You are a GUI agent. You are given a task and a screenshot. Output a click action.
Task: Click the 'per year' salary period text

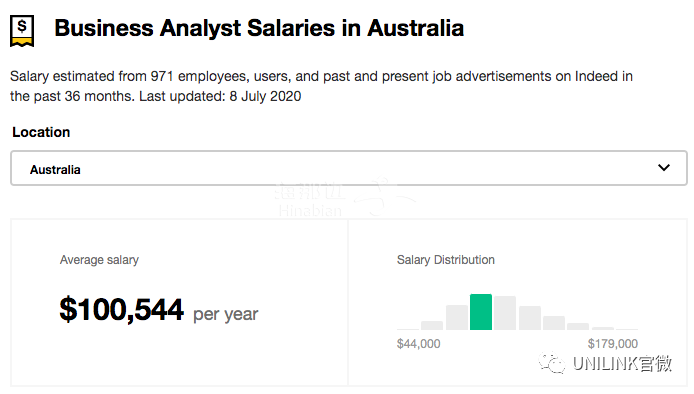(226, 314)
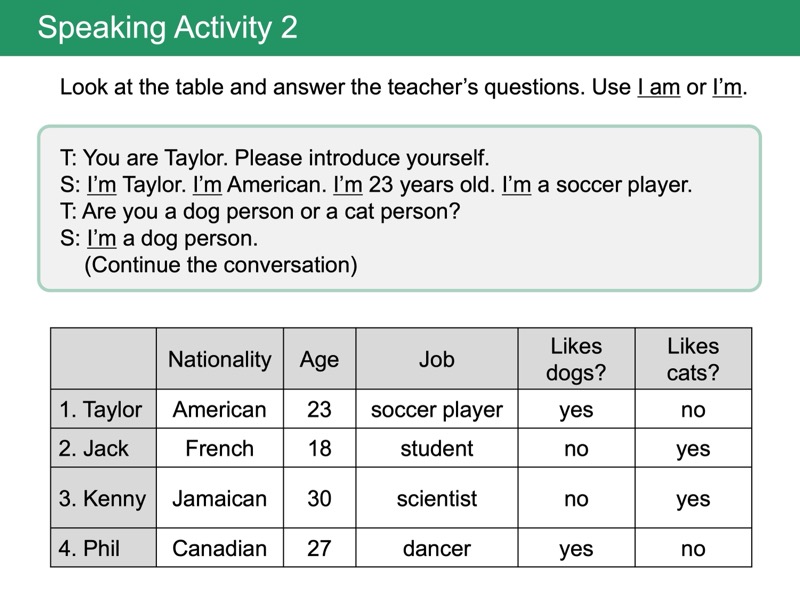Viewport: 800px width, 600px height.
Task: Select the "1. Taylor" row label
Action: tap(101, 409)
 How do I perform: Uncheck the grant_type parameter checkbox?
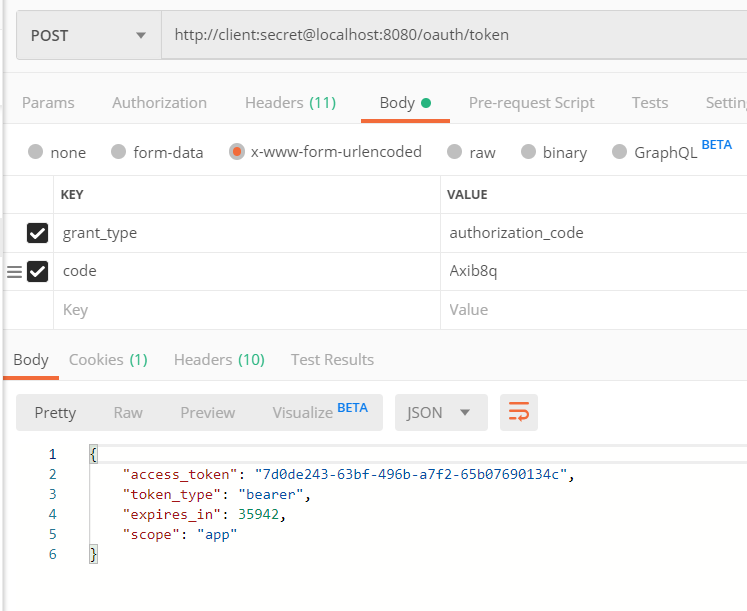[x=38, y=233]
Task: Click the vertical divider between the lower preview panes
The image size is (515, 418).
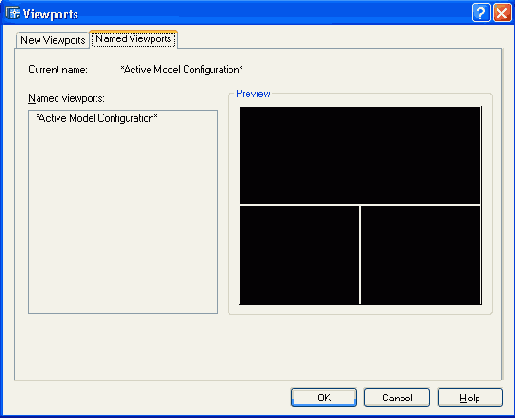Action: [360, 255]
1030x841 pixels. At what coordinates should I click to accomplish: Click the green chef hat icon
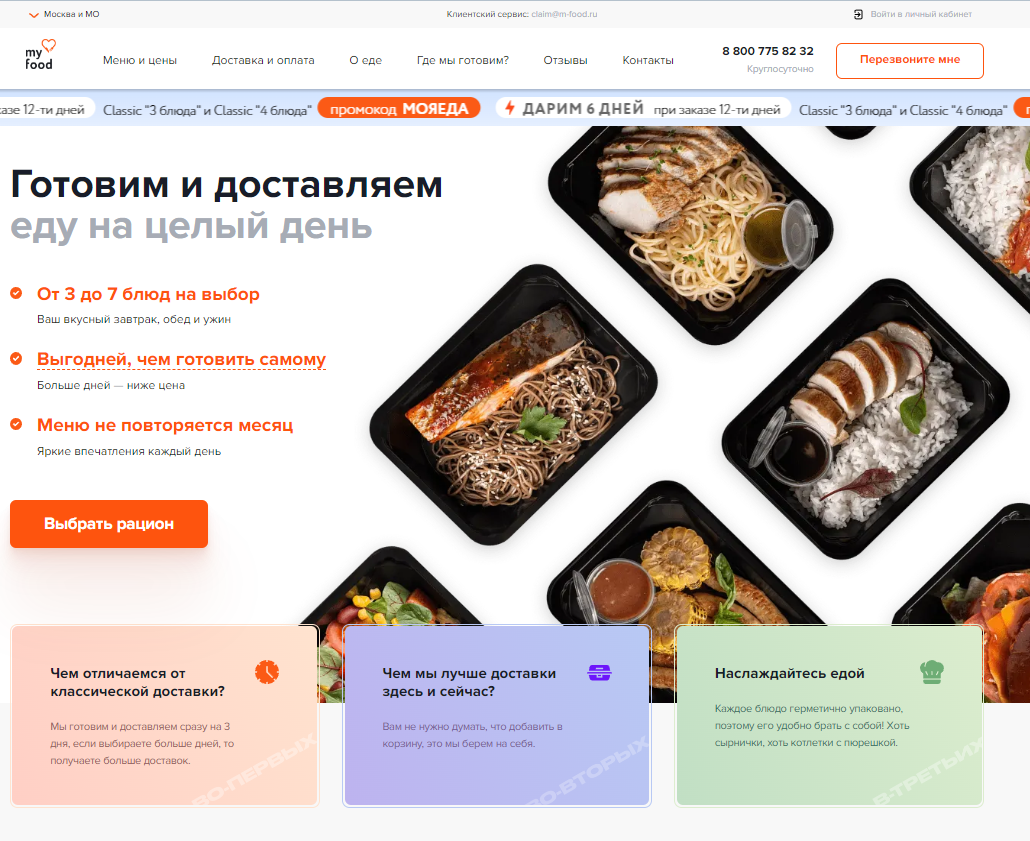coord(931,672)
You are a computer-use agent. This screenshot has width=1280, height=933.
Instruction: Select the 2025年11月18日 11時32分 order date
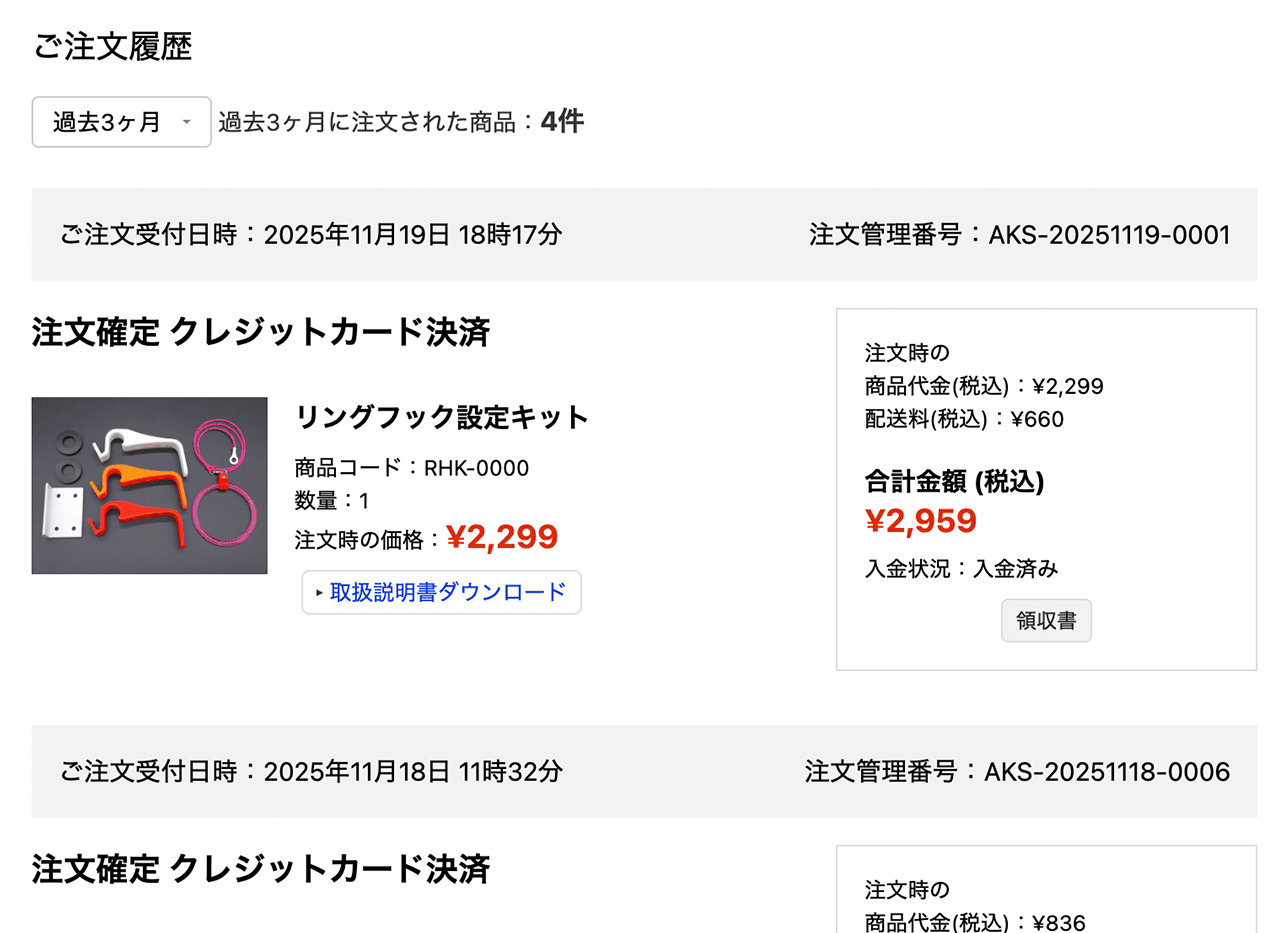click(x=413, y=772)
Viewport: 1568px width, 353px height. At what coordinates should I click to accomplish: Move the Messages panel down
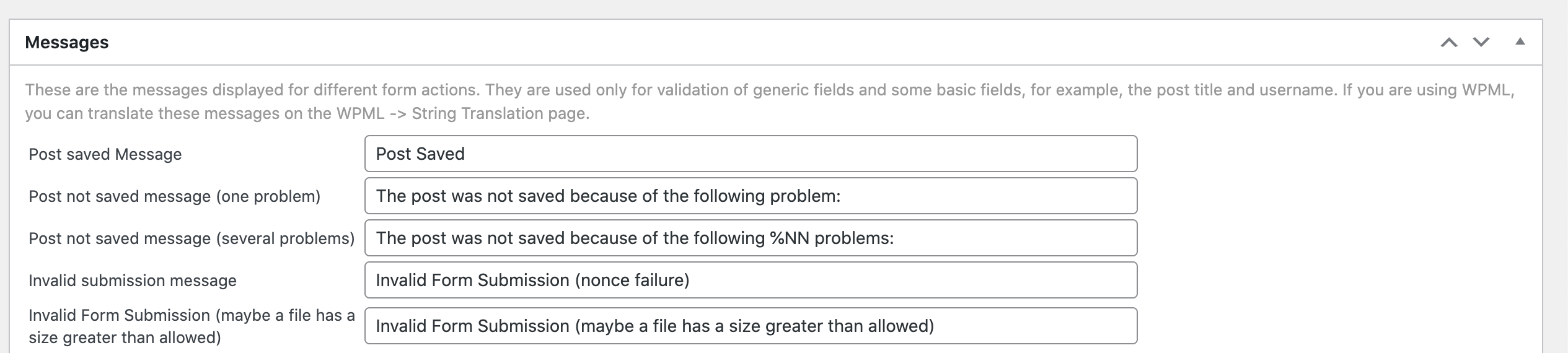pyautogui.click(x=1481, y=42)
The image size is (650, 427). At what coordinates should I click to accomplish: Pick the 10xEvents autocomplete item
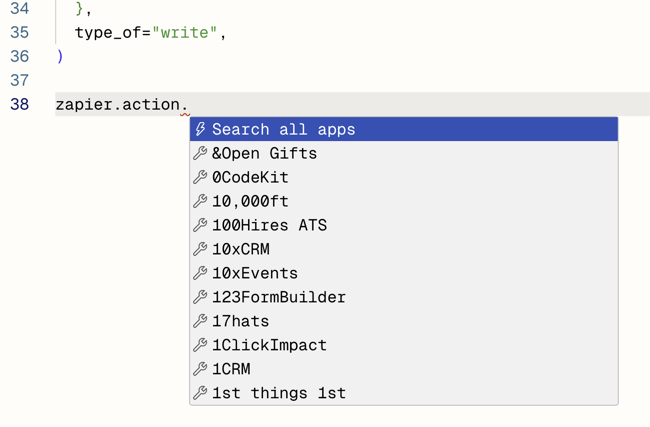point(254,273)

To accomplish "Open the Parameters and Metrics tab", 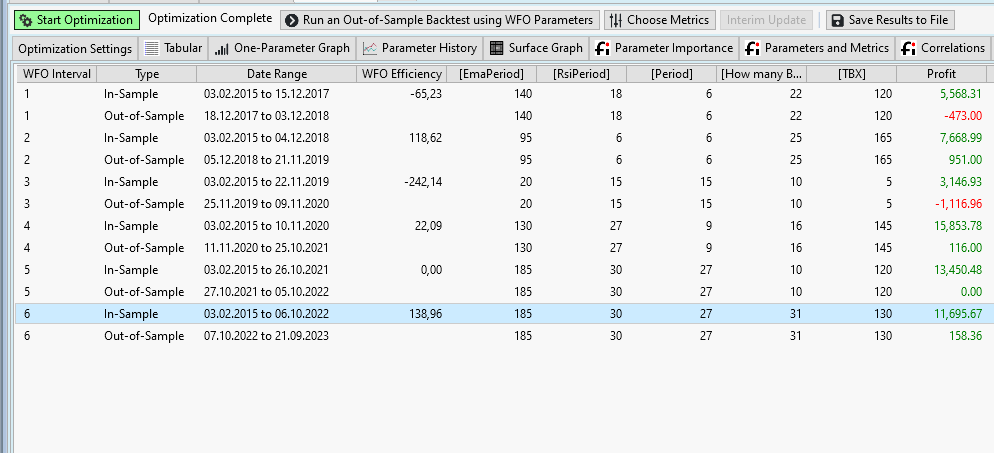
========
## What to work on:
Please output all the records above exactly, leaving out every picture.

## Exercise response:
You are a GUI agent. You are given a task and a screenshot. Output a click action.
Task: Click the 'per year' salary period text

(226, 314)
Viewport: 800px width, 600px height.
Task: Select the "1. Taylor" row label
Action: tap(101, 409)
 How do I perform: Uncheck the grant_type parameter checkbox?
[x=38, y=233]
Task: Click the vertical divider between the lower preview panes
The image size is (515, 418).
Action: [360, 255]
1030x841 pixels. At what coordinates should I click to accomplish: Click the green chef hat icon
coord(931,672)
You are a computer-use agent. This screenshot has width=1280, height=933.
Instruction: Select the 2025年11月18日 11時32分 order date
click(x=413, y=772)
Viewport: 1568px width, 353px height. At what coordinates should I click to accomplish: Move the Messages panel down
pyautogui.click(x=1481, y=42)
The image size is (650, 427). At what coordinates should I click to accomplish: Pick the 10xEvents autocomplete item
point(254,273)

To accomplish "Open the Parameters and Metrics tab", 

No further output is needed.